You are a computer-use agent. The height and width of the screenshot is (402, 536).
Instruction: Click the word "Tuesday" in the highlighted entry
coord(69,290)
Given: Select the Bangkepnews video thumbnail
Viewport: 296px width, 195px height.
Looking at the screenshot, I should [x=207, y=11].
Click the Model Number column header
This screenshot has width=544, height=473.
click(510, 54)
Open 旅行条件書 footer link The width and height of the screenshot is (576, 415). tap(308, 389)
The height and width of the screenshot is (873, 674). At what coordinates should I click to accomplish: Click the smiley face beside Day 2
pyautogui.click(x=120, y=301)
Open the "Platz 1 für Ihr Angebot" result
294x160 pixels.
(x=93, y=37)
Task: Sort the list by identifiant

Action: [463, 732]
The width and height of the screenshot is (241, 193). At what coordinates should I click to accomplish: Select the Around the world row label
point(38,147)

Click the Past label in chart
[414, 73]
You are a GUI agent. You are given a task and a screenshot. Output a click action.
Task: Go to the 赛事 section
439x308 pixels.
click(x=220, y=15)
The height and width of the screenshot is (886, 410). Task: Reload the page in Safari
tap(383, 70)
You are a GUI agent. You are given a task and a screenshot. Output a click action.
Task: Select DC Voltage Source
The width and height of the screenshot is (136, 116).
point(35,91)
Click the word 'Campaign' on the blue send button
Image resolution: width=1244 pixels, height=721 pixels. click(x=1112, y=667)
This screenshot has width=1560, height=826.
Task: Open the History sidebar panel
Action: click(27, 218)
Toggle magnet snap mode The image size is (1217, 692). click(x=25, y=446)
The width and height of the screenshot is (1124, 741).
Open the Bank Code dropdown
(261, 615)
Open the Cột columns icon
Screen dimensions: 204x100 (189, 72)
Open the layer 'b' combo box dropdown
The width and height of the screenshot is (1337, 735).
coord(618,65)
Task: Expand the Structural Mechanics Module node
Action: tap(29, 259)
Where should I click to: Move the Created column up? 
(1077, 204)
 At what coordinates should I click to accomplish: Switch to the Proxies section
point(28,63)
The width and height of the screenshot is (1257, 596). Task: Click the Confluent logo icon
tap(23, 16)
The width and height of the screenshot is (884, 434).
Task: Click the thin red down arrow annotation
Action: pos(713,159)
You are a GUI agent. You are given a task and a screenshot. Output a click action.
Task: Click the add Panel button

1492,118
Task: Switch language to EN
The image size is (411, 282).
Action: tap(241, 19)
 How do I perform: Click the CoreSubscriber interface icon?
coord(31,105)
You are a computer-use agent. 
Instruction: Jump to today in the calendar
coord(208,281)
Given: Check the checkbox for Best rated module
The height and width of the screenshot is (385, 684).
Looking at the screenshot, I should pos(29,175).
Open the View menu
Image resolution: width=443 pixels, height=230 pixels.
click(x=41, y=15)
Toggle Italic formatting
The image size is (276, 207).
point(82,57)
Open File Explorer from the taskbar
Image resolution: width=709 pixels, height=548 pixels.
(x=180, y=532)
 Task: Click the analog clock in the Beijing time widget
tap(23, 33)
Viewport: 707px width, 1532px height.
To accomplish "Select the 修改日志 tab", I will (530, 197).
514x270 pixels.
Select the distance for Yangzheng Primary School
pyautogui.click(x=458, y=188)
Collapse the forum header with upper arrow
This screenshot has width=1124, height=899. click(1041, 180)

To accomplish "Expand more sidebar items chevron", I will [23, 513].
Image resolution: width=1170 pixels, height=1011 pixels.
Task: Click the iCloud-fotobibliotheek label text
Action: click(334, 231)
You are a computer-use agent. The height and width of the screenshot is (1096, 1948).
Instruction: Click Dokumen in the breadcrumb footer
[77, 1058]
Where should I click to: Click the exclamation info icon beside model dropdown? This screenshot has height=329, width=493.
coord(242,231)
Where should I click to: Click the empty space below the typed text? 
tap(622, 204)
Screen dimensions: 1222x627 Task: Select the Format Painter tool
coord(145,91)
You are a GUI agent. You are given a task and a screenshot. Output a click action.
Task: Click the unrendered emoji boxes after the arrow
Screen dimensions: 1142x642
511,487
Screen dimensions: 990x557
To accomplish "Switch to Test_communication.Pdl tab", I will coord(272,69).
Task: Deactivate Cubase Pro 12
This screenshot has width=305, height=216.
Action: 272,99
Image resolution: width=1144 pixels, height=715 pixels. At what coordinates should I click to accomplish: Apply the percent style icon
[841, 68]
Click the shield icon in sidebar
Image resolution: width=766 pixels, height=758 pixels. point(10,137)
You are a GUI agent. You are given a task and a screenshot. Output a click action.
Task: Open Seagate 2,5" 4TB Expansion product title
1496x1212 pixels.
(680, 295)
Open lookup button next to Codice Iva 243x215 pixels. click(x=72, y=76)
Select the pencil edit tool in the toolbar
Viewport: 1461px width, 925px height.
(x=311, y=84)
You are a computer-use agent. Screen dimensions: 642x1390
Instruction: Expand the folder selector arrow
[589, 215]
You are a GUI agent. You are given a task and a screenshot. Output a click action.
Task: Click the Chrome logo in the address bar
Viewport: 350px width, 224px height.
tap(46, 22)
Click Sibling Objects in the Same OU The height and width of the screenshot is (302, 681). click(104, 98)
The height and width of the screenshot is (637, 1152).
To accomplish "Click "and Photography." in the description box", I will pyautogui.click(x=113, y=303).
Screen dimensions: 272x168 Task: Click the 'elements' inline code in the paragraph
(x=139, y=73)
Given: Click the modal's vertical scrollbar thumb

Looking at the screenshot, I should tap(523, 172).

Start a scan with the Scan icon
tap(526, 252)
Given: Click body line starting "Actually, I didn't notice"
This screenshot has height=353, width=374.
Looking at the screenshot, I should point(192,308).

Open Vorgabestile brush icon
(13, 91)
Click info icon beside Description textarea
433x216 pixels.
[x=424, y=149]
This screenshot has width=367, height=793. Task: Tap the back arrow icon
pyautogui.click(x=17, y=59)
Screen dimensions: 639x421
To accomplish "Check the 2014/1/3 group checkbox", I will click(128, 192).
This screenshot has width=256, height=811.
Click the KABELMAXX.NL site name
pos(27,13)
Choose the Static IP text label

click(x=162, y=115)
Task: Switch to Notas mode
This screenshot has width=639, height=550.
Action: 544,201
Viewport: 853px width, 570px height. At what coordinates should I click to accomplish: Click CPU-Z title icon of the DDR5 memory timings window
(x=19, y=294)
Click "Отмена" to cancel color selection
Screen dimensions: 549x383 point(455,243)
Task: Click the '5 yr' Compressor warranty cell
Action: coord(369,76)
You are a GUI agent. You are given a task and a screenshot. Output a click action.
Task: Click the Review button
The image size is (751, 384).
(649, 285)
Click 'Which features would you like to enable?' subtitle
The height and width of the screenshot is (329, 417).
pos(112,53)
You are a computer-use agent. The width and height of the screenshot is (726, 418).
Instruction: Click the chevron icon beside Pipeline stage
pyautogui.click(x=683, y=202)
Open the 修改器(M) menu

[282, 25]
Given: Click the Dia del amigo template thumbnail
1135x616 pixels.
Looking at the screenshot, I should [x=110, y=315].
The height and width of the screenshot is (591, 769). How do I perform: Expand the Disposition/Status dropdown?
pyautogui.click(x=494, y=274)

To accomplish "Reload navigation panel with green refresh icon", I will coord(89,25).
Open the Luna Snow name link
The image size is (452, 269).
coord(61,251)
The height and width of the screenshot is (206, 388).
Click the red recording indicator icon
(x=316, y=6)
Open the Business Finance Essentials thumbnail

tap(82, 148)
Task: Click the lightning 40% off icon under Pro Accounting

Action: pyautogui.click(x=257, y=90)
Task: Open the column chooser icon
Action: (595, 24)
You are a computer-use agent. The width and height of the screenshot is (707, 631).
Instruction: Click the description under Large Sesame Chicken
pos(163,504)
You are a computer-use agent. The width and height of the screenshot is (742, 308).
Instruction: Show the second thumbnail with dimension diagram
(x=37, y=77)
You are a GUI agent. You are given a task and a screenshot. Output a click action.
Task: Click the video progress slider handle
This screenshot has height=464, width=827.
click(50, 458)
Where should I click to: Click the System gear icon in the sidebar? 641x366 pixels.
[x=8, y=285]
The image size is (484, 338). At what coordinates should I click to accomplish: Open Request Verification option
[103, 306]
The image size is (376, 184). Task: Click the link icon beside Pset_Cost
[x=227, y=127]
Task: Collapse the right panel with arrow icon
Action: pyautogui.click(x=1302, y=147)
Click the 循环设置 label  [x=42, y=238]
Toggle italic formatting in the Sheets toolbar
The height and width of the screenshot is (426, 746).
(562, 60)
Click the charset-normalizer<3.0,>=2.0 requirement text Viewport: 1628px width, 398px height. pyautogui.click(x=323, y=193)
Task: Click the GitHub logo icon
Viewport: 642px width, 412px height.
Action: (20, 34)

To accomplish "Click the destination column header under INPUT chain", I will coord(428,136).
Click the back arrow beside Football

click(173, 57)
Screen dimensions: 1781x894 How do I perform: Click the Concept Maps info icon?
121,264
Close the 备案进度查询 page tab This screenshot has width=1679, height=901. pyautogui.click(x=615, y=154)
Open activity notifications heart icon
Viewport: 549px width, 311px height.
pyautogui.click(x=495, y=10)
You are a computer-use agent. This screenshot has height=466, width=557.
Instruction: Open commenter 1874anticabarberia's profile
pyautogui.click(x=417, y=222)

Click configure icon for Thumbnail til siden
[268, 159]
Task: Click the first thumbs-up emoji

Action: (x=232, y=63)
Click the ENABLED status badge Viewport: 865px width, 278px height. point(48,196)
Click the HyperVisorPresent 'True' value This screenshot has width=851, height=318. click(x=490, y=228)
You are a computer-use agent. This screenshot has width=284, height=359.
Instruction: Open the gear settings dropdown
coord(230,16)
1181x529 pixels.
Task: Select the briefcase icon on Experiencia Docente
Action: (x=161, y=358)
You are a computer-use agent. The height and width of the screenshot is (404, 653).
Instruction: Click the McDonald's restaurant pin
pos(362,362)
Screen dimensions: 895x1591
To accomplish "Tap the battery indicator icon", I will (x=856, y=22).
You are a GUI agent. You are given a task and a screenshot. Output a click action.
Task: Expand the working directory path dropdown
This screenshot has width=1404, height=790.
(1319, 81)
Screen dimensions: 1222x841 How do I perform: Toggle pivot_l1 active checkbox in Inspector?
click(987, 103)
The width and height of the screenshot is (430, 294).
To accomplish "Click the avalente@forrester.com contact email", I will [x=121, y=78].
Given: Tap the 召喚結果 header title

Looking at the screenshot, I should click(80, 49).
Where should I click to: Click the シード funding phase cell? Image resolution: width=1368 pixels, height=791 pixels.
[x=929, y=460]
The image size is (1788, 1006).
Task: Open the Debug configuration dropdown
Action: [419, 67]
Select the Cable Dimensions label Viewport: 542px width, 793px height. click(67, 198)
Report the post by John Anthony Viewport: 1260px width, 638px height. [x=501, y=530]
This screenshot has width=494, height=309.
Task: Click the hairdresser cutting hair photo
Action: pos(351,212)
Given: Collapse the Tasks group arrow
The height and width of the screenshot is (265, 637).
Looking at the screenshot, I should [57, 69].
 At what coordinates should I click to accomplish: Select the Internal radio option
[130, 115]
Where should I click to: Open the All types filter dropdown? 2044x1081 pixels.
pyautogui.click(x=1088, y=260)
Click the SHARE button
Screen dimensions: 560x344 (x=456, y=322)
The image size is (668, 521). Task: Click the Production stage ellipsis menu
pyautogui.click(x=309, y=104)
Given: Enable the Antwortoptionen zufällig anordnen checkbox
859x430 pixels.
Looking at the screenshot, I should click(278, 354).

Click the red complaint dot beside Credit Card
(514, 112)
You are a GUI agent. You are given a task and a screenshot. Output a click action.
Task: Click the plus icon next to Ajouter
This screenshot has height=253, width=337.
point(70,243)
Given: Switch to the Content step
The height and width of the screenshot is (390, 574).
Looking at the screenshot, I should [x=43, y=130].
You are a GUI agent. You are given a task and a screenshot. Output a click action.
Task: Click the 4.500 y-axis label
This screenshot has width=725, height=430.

Your task
Could you reproduce the entry lines from the one containing "The width and height of the screenshot is (1124, 741)." through the one containing "(1077, 204)", inclusive, character for character?

Answer for this exercise
The width and height of the screenshot is (1124, 741).
Open the Bank Code dropdown
(261, 615)
Open the Cột columns icon
Screen dimensions: 204x100 (189, 72)
Open the layer 'b' combo box dropdown
The width and height of the screenshot is (1337, 735).
coord(618,65)
Task: Expand the Structural Mechanics Module node
Action: tap(29, 259)
Where should I click to: Move the Created column up? 
(1077, 204)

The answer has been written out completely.